EuGH erlaubt das Dekompilieren von Software zur Fehlerbeseitigung

Das strenge deutsche Urheberrecht gestattet nur sehr eingeschränkt Eingriffe in den Quellcode von Software, wenn der Urheber diese nicht erlaubt. Der Europäische Gerichtshof (EuGH) hat nun klargestellt, wann und wie Nutzer bei Programmfehlern selbst Hand anlegen dürfen.

Von Joerg Heidrich

Computerprogramme sind urheberrechtlich geschützt. Voraussetzung: Es muss sich dabei um individuelle geistige Schöpfungen handeln. Der Schutz von Software orientiert sich im Bereich der Europäischen Union an der EU-Richtlinie 2009/24/EG „über den Rechtsschutz von Computerprogrammen“; im deutschen Urheberrechtsgesetz (UrhG) regeln ihn die Paragrafen 69a bis g. Der gewährte Schutz bezieht sich auf alle Ausdrucksformen eines Computerprogramms. Er erstreckt sich sowohl auf den Objektcode als auch auf den Quellcode, einschließlich dessen, was das Gesetz „Entwurfsmaterial“ nennt. Das können beispielsweise Ablaufpläne oder UI-Skizzen sein. Nicht erfasst sind dagegen reine Ideen und Grundsätze, die einer Software oder auch einer Schnittstelle zugrunde liegen.
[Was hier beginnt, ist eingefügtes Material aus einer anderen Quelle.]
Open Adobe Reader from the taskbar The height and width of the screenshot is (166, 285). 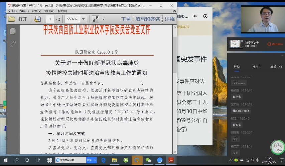pyautogui.click(x=171, y=160)
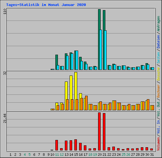Click the Seiten legend label
Screen dimensions: 162x158
[159, 58]
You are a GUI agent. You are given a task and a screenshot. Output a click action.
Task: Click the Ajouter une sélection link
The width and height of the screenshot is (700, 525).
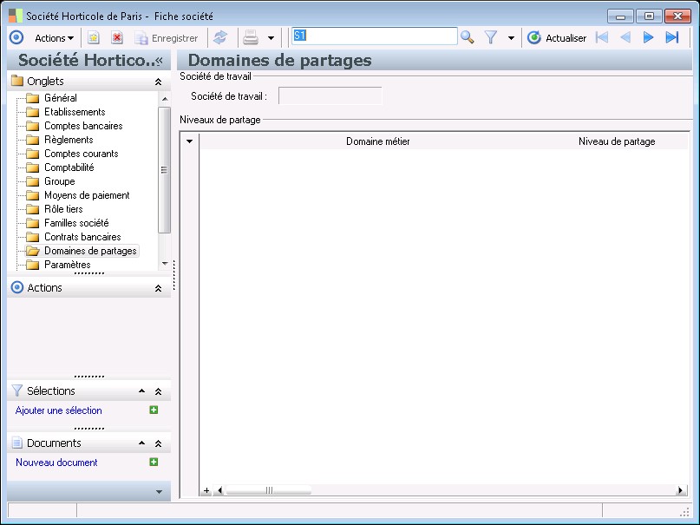59,410
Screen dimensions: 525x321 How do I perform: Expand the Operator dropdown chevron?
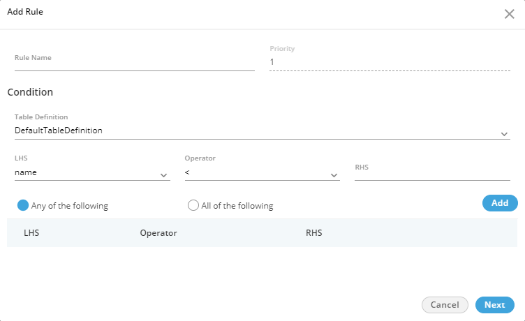tap(334, 175)
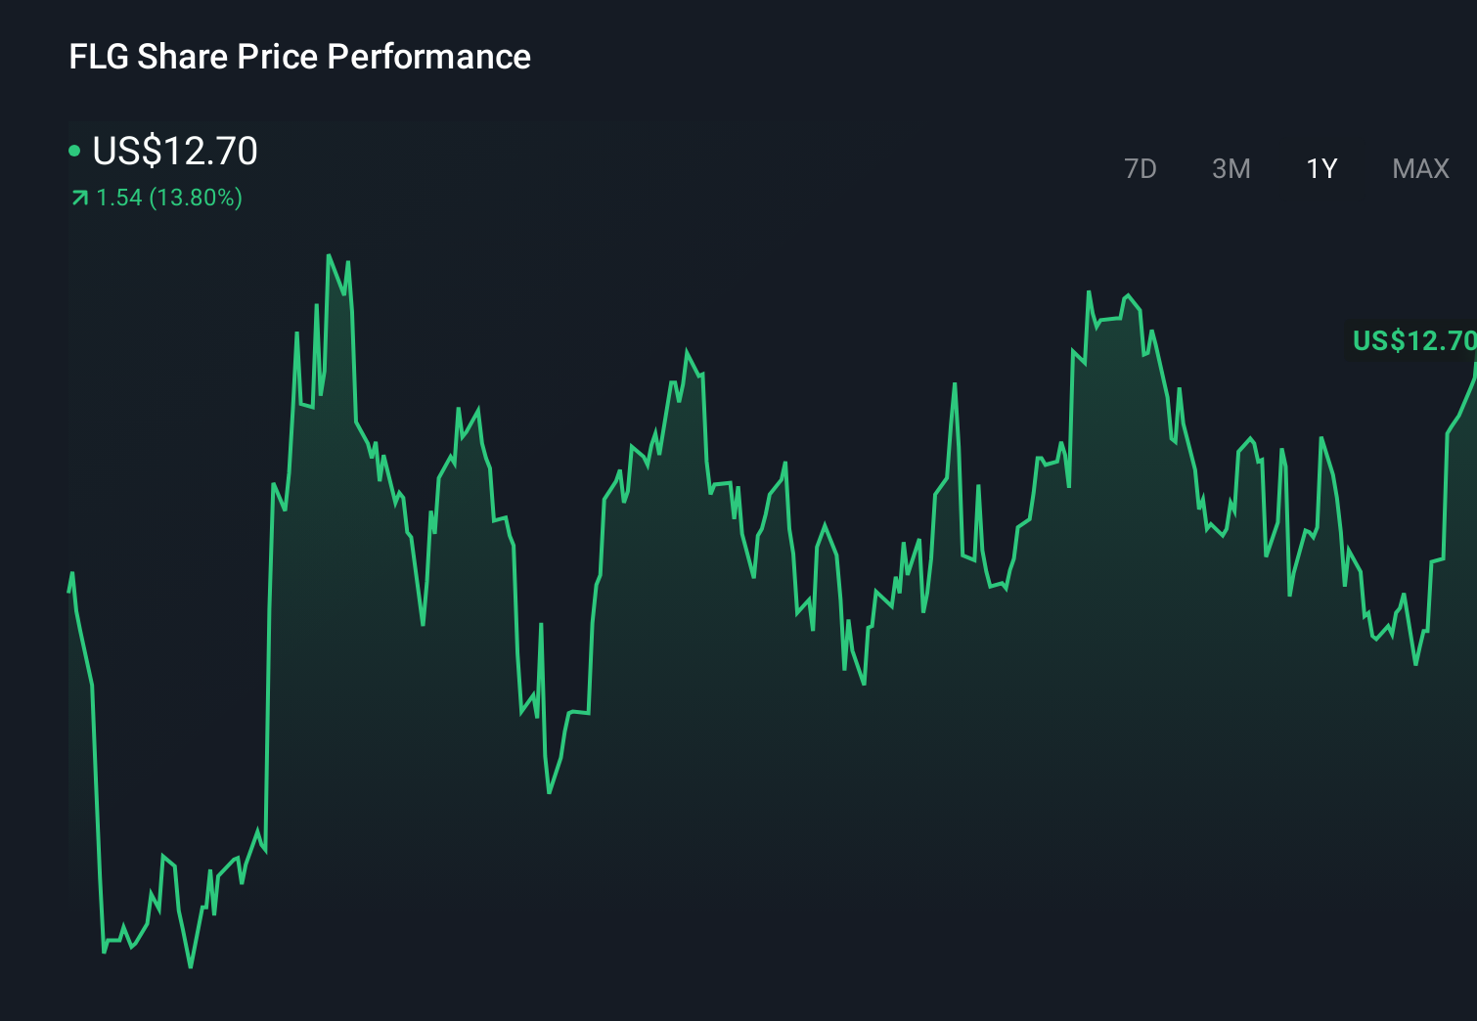Click the first data point on the chart
Image resolution: width=1477 pixels, height=1021 pixels.
69,577
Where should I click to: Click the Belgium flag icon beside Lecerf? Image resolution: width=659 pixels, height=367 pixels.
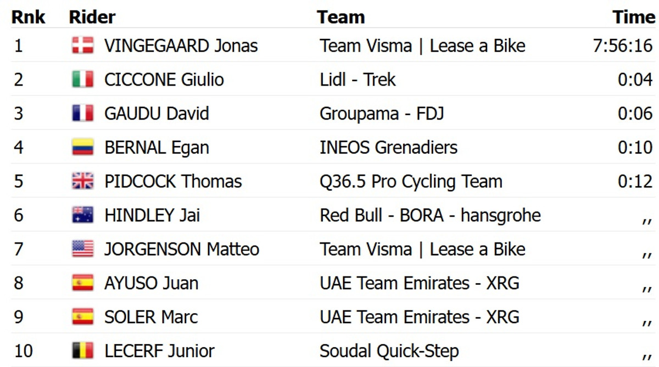(82, 351)
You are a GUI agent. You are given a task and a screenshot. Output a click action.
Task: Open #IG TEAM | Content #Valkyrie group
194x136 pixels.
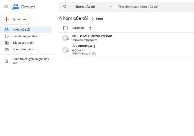(x=92, y=36)
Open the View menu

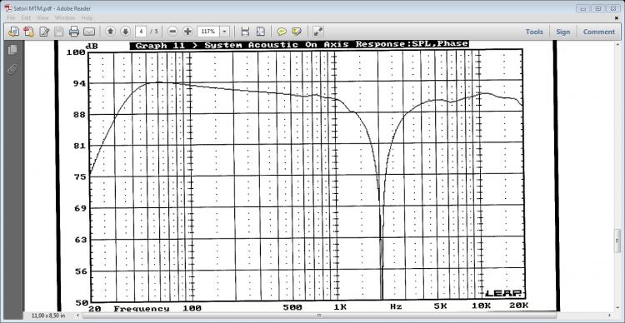point(43,18)
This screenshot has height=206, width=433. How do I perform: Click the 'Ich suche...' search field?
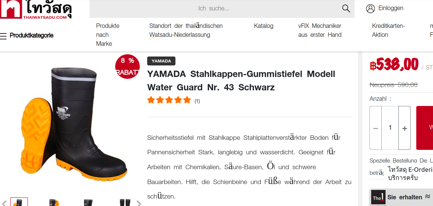[x=214, y=9]
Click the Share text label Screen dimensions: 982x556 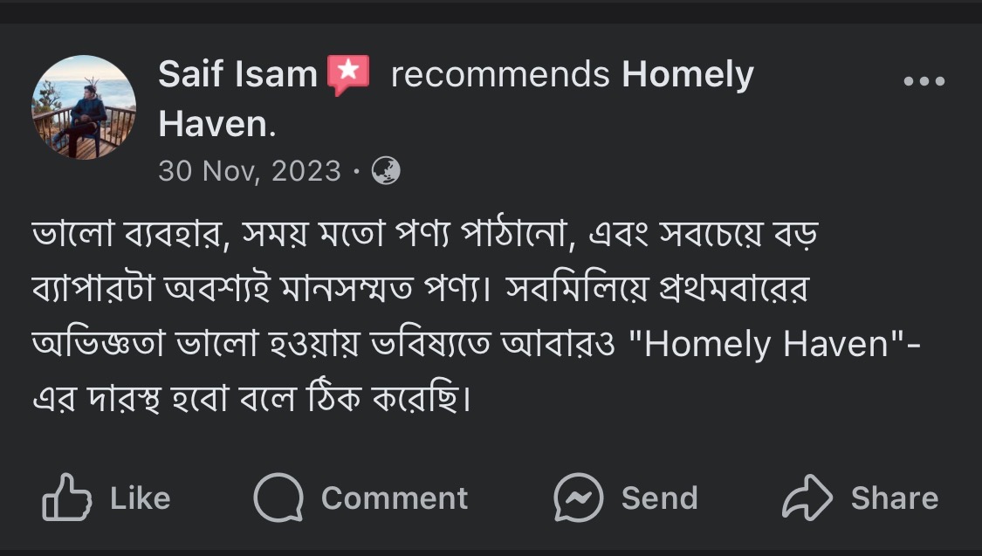coord(895,499)
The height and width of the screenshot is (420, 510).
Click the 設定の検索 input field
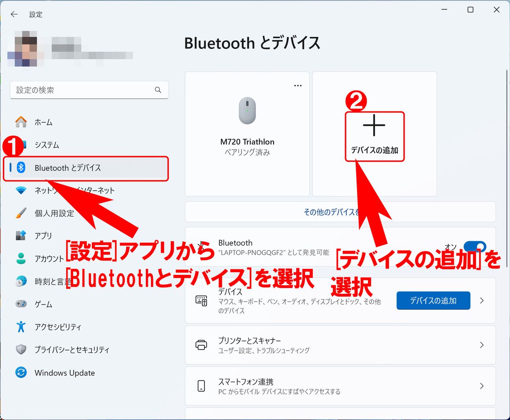[83, 90]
Der quelloffene Reko-Decompiler arbeitet auf .NET-Basis. Er dient dazu, binären Objektcode zu analysieren und in verschiedene Hochsprachen rückzuführen.
Bild: John Källén

Die Frage, unter welchen Voraussetzungen Nutzer in Software eingreifen und diese verändern dürfen, gehört zu denjenigen, um die im europäischen Gesetzgebungsprozess besonders heiß gestritten worden ist. Um in den Quellcode eines nicht quelloffenen Programms einzugreifen, ist es erforderlich, dieses zu disassemblieren oder zu dekompilieren. Aus urheberrechtlicher Sicht bedeutet das bereits eine Bearbeitung von geschützten Inhalten. Grundsätzlich steht das Recht dazu nur dem Urheber zu – oder demjenigen, dem er es ausdrücklich gestattet. Wer aber ein Programm kauft oder mietet, um es zu nutzen, erwirbt dieses Recht normalerweise nicht. Im klassischen Softwaregeschäft stehen schon die Geheimhaltungsinteressen der Hersteller einer Freigabe des Dekompilierens entgegen. Lizenzen für freie und quelloffene Software, die Bearbeitung und Weiterentwicklung des Quellcodes erlauben, bilden in dieser Hinsicht die große Ausnahme.